My particular interest though is to be able to elaborate how Open Source technology can both shape the future of Gaming and Multimedia – from both a technical and also from a business oriented perspective. It is in my belief that we are at that stage in time where we are seeing some major transformations happening in Game Engineering and Game Engineering Technologies also. A good degree of this transformation has seen a number of Game Engines convert to become Open Source and Free. Topics around these Game Engines will be highlighted in more details in coming blog posts. However, the ecosystem shifts are also coinciding with major changes in the market in areas of Console, Mobile and PC Gaming. This NewZoo insights report states that “The World’s 2.7 Billion Gamers Will Spend $159.3 Billion on Games in 2020; The Market Will Surpass $200 Billion by 2023”. So what are some of these major eco-system shifts coming into play?

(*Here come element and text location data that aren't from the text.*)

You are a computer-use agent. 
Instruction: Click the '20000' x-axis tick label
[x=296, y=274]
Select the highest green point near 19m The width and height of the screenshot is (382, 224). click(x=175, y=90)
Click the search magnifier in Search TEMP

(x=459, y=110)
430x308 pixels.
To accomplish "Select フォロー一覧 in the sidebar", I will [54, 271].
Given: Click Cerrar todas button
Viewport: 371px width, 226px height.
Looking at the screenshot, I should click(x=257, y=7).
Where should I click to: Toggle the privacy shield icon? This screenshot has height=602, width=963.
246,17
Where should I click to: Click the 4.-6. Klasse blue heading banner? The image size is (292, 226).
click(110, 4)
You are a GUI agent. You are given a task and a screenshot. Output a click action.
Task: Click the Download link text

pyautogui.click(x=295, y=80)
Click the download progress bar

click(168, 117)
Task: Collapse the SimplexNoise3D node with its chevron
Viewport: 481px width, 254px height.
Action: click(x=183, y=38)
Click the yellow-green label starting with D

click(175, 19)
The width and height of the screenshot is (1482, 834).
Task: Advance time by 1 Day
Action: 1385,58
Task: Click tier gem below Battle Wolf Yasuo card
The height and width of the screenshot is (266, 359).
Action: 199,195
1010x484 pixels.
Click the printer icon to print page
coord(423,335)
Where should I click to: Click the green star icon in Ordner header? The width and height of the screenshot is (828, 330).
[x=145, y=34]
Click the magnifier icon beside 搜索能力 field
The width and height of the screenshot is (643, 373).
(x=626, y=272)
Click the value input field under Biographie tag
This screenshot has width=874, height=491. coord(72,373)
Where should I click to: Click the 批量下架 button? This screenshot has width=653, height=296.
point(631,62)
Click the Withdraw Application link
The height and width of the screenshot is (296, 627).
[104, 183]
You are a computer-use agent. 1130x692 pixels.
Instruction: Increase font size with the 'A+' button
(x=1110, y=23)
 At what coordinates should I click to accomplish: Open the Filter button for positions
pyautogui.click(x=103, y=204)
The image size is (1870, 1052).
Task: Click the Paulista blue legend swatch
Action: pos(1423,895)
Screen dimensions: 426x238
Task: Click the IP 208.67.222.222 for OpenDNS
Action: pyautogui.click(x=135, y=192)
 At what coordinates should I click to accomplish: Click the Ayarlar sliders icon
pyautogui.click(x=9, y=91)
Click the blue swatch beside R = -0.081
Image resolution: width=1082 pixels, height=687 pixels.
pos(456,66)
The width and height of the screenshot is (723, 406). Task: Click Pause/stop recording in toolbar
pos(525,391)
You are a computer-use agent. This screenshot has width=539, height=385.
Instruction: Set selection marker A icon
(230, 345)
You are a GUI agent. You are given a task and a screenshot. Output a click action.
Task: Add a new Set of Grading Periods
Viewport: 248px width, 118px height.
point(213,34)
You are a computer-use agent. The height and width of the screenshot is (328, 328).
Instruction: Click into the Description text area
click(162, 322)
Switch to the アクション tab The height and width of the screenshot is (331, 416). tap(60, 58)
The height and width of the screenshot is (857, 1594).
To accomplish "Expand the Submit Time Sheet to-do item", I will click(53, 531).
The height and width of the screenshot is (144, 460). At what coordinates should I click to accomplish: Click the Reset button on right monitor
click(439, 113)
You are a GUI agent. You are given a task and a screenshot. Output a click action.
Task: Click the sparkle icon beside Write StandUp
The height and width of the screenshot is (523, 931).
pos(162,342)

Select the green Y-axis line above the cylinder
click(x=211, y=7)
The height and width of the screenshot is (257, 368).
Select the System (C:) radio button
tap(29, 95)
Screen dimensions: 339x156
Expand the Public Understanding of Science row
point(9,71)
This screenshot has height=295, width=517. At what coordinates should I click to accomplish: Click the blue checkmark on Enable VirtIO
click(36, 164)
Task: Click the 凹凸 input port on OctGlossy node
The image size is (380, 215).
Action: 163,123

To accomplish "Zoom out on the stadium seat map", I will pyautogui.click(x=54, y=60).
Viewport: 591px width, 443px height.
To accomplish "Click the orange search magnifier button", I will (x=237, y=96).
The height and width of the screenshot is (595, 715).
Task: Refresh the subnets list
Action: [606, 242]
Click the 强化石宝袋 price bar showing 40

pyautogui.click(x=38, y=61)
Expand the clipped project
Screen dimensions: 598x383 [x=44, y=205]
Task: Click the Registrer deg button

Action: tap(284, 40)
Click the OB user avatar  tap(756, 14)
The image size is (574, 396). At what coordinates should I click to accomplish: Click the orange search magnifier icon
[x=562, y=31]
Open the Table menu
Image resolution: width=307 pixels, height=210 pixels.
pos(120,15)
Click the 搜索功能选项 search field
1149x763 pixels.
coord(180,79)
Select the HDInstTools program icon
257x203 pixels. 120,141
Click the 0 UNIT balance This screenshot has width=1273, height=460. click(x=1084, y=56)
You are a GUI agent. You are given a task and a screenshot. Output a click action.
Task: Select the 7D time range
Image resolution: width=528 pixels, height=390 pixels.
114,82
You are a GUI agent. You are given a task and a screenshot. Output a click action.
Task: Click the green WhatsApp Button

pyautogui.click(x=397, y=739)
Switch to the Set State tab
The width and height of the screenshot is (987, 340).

  • For starters, Mobile Devices that are highly capable, with extremely amazing amounts of storage and RAM, as well as CPU and GPU are becoming more and more available for cheaper prices. These Mobile Devices are capable of storing amazing amounts of battery power.
  • 4G is being ushered in.
  • High speed broadband Internet is becoming more affordable.
  • Amazing amount of Cloud Computing Technologies is being made available at cheaper prices to companies and developers. And with major players setting up global data centers (with players like Amazon, Google, and Micrsoft), it has become cheaper and easier to get amazing compute power for lower latency than before.
  • More SaaS availability. Game Technology Backends are becoming more available, some even Open Source.
  • Game Engines are also becoming cheaper to acquire, and there is amazing technology available that is Open Source.
  • A plethora of technologies and platforms to develop on top of is easily available. For instance, developing games for Android can come at no cost at all when it comes to Software you can get access to to make amazing Android Games. And you can literally develop amazing back-ends using Open Source technologies like NodeJS or Python or Lua.
  • Not to mention – how really advanced the World Wide Web has become nowadays, and the technology powering access to essentially anything. We have created easier ways for folks to play online games, and have enabled developers to get as productive as possible – by means of affordable tutorials, and free resources that can get anyone up to speed – quickly.

These are just but some of the factors that will lead to drastic changes in Game Engineering Principles and Technologies. The shift has begun, but is still in sequence. There is a lot yet to happen and in the center of all this shall be Open Source technology driving new ways of looking at things. It is an exciting time to be a Game Engineer.